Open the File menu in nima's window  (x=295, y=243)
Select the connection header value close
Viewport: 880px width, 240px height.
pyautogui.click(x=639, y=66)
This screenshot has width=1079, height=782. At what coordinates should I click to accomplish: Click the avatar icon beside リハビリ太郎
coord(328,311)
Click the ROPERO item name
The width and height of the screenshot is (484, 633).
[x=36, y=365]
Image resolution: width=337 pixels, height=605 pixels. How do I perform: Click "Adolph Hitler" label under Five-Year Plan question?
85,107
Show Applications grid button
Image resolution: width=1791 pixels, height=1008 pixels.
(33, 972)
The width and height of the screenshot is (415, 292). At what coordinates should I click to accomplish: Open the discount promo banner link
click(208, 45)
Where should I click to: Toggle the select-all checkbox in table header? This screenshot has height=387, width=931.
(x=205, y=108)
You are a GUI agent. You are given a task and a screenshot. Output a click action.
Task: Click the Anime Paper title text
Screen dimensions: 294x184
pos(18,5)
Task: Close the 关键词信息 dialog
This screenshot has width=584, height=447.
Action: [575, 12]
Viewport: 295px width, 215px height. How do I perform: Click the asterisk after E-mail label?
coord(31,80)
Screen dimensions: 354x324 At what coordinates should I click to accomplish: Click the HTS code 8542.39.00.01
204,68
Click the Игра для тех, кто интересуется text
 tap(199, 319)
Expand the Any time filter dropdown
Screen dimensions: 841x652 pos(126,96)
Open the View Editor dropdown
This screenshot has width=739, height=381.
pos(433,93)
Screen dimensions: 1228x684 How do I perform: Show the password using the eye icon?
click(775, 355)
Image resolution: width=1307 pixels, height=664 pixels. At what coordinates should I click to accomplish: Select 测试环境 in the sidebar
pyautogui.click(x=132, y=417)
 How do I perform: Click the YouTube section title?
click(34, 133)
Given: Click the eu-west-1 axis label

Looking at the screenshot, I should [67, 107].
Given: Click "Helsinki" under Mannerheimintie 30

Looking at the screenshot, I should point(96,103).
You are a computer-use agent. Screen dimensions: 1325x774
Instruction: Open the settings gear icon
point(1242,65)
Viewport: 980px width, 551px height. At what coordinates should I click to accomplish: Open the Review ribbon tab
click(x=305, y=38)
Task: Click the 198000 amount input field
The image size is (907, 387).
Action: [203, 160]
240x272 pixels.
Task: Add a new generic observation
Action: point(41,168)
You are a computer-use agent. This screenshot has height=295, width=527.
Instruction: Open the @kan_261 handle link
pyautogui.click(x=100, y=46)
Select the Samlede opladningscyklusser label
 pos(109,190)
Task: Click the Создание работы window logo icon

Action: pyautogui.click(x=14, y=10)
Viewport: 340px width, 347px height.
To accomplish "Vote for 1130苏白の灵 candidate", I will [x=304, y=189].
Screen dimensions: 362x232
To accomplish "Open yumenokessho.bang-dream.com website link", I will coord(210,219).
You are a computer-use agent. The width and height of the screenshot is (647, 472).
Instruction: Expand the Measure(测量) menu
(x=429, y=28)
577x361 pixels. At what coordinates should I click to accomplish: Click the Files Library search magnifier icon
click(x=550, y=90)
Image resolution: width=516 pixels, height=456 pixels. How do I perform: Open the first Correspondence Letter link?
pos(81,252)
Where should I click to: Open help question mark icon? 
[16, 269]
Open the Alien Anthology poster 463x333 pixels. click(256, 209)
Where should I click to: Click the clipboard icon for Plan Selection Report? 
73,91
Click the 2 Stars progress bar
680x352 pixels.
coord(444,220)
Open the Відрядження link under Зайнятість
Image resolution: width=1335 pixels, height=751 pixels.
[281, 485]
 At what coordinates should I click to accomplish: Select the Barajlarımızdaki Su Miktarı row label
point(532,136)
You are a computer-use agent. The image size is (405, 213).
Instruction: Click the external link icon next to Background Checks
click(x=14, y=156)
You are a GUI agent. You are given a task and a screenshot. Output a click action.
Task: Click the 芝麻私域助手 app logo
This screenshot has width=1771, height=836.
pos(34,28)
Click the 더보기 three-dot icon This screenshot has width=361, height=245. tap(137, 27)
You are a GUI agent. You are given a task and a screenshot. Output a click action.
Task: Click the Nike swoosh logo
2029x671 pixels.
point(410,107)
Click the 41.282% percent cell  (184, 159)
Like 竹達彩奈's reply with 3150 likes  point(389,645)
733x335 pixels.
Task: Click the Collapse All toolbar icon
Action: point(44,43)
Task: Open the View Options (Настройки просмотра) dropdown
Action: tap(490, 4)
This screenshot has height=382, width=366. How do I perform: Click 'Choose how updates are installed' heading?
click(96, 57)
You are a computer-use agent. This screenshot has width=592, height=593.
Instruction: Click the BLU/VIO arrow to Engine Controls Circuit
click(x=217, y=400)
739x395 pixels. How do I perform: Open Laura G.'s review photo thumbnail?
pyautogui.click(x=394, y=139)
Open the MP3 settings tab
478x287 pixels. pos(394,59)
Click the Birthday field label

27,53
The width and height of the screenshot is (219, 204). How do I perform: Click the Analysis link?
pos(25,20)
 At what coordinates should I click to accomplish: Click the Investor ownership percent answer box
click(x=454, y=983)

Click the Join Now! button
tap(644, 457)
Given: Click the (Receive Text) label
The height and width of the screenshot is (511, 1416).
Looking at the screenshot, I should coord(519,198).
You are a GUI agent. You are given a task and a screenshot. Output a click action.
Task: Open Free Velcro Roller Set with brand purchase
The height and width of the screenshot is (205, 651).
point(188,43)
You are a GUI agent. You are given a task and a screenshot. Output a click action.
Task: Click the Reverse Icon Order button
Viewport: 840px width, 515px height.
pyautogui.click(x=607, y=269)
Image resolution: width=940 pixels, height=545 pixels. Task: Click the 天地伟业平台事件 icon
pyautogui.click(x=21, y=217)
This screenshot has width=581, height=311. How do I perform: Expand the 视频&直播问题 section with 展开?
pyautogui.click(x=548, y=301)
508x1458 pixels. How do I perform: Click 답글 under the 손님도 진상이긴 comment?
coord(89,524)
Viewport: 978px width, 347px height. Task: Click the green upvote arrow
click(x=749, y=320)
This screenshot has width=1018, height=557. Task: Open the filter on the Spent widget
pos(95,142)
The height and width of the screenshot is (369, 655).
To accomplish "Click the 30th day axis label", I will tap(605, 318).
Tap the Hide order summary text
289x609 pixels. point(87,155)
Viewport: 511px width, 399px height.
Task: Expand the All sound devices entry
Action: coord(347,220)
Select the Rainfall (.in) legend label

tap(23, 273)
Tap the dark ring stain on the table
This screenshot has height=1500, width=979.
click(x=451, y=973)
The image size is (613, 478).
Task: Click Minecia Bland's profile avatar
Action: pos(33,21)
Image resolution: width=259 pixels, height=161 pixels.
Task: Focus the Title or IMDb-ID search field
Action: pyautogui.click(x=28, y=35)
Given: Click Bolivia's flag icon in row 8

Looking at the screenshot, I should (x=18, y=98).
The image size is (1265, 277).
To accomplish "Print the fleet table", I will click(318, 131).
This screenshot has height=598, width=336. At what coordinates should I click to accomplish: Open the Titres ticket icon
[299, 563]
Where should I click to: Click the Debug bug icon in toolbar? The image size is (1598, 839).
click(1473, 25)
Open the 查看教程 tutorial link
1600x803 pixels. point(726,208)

_Work required_
Express every line of the listing above as a numbered list, leaving out blank lines.

_The response_
1. Open the File menu in nima's window  (x=295, y=243)
2. Select the connection header value close
3. Viewport: 880px width, 240px height.
4. pyautogui.click(x=639, y=66)
5. This screenshot has width=1079, height=782. At what coordinates should I click to accomplish: Click the avatar icon beside リハビリ太郎
6. coord(328,311)
7. Click the ROPERO item name
8. The width and height of the screenshot is (484, 633).
9. [x=36, y=365]
10. Image resolution: width=337 pixels, height=605 pixels. How do I perform: Click "Adolph Hitler" label under Five-Year Plan question?
11. 85,107
12. Show Applications grid button
13. Image resolution: width=1791 pixels, height=1008 pixels.
14. (33, 972)
15. The width and height of the screenshot is (415, 292). At what coordinates should I click to accomplish: Open the discount promo banner link
16. click(208, 45)
17. Where should I click to: Toggle the select-all checkbox in table header? This screenshot has height=387, width=931.
18. (x=205, y=108)
19. You are a GUI agent. You are given a task and a screenshot. Output a click action.
20. Task: Click the Anime Paper title text
21. Screen dimensions: 294x184
22. pos(18,5)
23. Task: Close the 关键词信息 dialog
24. This screenshot has width=584, height=447.
25. Action: [575, 12]
26. Viewport: 295px width, 215px height. How do I perform: Click the asterisk after E-mail label?
27. coord(31,80)
28. Screen dimensions: 354x324 At what coordinates should I click to accomplish: Click the HTS code 8542.39.00.01
29. 204,68
30. Click the Игра для тех, кто интересуется text
31.  tap(199, 319)
32. Expand the Any time filter dropdown
33. Screen dimensions: 841x652 pos(126,96)
34. Open the View Editor dropdown
35. This screenshot has width=739, height=381.
36. pos(433,93)
37. Screen dimensions: 1228x684 How do I perform: Show the password using the eye icon?
38. click(775, 355)
39. Image resolution: width=1307 pixels, height=664 pixels. At what coordinates should I click to accomplish: Select 测试环境 in the sidebar
40. pyautogui.click(x=132, y=417)
41.  How do I perform: Click the YouTube section title?
42. click(34, 133)
43. Given: Click the eu-west-1 axis label
44. Looking at the screenshot, I should [67, 107].
45. Given: Click "Helsinki" under Mannerheimintie 30
46. Looking at the screenshot, I should point(96,103).
47. You are a computer-use agent. Screen dimensions: 1325x774
48. Instruction: Open the settings gear icon
49. point(1242,65)
50. Viewport: 980px width, 551px height. At what coordinates should I click to accomplish: Open the Review ribbon tab
51. click(x=305, y=38)
52. Task: Click the 198000 amount input field
53. The image size is (907, 387).
54. Action: [203, 160]
55. 240x272 pixels.
56. Task: Add a new generic observation
57. Action: point(41,168)
58. You are a computer-use agent. This screenshot has height=295, width=527.
59. Instruction: Open the @kan_261 handle link
60. pyautogui.click(x=100, y=46)
61. Select the Samlede opladningscyklusser label
62.  pos(109,190)
63. Task: Click the Создание работы window logo icon
64. Action: pyautogui.click(x=14, y=10)
65. Viewport: 340px width, 347px height.
66. To accomplish "Vote for 1130苏白の灵 candidate", I will [x=304, y=189].
67. Screen dimensions: 362x232
68. To accomplish "Open yumenokessho.bang-dream.com website link", I will coord(210,219).
69. You are a computer-use agent. The width and height of the screenshot is (647, 472).
70. Instruction: Expand the Measure(测量) menu
71. (x=429, y=28)
72. 577x361 pixels. At what coordinates should I click to accomplish: Click the Files Library search magnifier icon
73. click(x=550, y=90)
74. Image resolution: width=516 pixels, height=456 pixels. How do I perform: Open the first Correspondence Letter link?
75. pos(81,252)
76. Where should I click to: Open help question mark icon? 
77. [16, 269]
78. Open the Alien Anthology poster 463x333 pixels. click(256, 209)
79. Where should I click to: Click the clipboard icon for Plan Selection Report? 
80. 73,91
81. Click the 2 Stars progress bar
82. 680x352 pixels.
83. coord(444,220)
84. Open the Відрядження link under Зайнятість
85. Image resolution: width=1335 pixels, height=751 pixels.
86. [281, 485]
87.  At what coordinates should I click to accomplish: Select the Barajlarımızdaki Su Miktarı row label
88. point(532,136)
89. You are a computer-use agent. The image size is (405, 213).
90. Instruction: Click the external link icon next to Background Checks
91. click(x=14, y=156)
92. You are a GUI agent. You are given a task and a screenshot. Output a click action.
93. Task: Click the 芝麻私域助手 app logo
94. This screenshot has width=1771, height=836.
95. pos(34,28)
96. Click the 더보기 three-dot icon This screenshot has width=361, height=245. tap(137, 27)
97. You are a GUI agent. You are given a task and a screenshot. Output a click action.
98. Task: Click the Nike swoosh logo
99. 2029x671 pixels.
100. point(410,107)
101. Click the 41.282% percent cell  (184, 159)
102. Like 竹達彩奈's reply with 3150 likes  point(389,645)
103. 733x335 pixels.
104. Task: Click the Collapse All toolbar icon
105. Action: point(44,43)
106. Task: Open the View Options (Настройки просмотра) dropdown
107. Action: tap(490, 4)
108. This screenshot has height=382, width=366. How do I perform: Click 'Choose how updates are installed' heading?
109. click(96, 57)
110. You are a computer-use agent. This screenshot has width=592, height=593.
111. Instruction: Click the BLU/VIO arrow to Engine Controls Circuit
112. click(x=217, y=400)
113. 739x395 pixels. How do I perform: Open Laura G.'s review photo thumbnail?
114. pyautogui.click(x=394, y=139)
115. Open the MP3 settings tab
116. 478x287 pixels. pos(394,59)
117. Click the Birthday field label
118. 27,53
119. The width and height of the screenshot is (219, 204). How do I perform: Click the Analysis link?
120. pos(25,20)
121.  At what coordinates should I click to accomplish: Click the Investor ownership percent answer box
122. click(x=454, y=983)
123. Click the Join Now! button
124. tap(644, 457)
125. Given: Click the (Receive Text) label
126. The height and width of the screenshot is (511, 1416).
127. Looking at the screenshot, I should coord(519,198).
128. You are a GUI agent. You are given a task and a screenshot. Output a click action.
129. Task: Open Free Velcro Roller Set with brand purchase
130. The height and width of the screenshot is (205, 651).
131. point(188,43)
132. You are a GUI agent. You are given a task and a screenshot. Output a click action.
133. Task: Click the Reverse Icon Order button
134. Viewport: 840px width, 515px height.
135. pyautogui.click(x=607, y=269)
136. Image resolution: width=940 pixels, height=545 pixels. Task: Click the 天地伟业平台事件 icon
137. pyautogui.click(x=21, y=217)
138. This screenshot has width=581, height=311. How do I perform: Expand the 视频&直播问题 section with 展开?
139. pyautogui.click(x=548, y=301)
140. 508x1458 pixels. How do I perform: Click 답글 under the 손님도 진상이긴 comment?
141. coord(89,524)
142. Viewport: 978px width, 347px height. Task: Click the green upvote arrow
143. click(x=749, y=320)
144. This screenshot has width=1018, height=557. Task: Open the filter on the Spent widget
145. pos(95,142)
146. The height and width of the screenshot is (369, 655).
147. To accomplish "Click the 30th day axis label", I will tap(605, 318).
148. Tap the Hide order summary text
149. 289x609 pixels. point(87,155)
150. Viewport: 511px width, 399px height.
151. Task: Expand the All sound devices entry
152. Action: coord(347,220)
153. Select the Rainfall (.in) legend label
154. tap(23, 273)
155. Tap the dark ring stain on the table
156. This screenshot has height=1500, width=979.
157. click(x=451, y=973)
158. The image size is (613, 478).
159. Task: Click Minecia Bland's profile avatar
160. Action: pos(33,21)
161. Image resolution: width=259 pixels, height=161 pixels.
162. Task: Focus the Title or IMDb-ID search field
163. Action: pyautogui.click(x=28, y=35)
164. Given: Click Bolivia's flag icon in row 8
165. Looking at the screenshot, I should (x=18, y=98).
166. The image size is (1265, 277).
167. To accomplish "Print the fleet table", I will click(318, 131).
168. This screenshot has height=598, width=336. At what coordinates should I click to accomplish: Open the Titres ticket icon
169. [299, 563]
170. Where should I click to: Click the Debug bug icon in toolbar? The image size is (1598, 839).
171. click(1473, 25)
172. Open the 查看教程 tutorial link
173. 1600x803 pixels. point(726,208)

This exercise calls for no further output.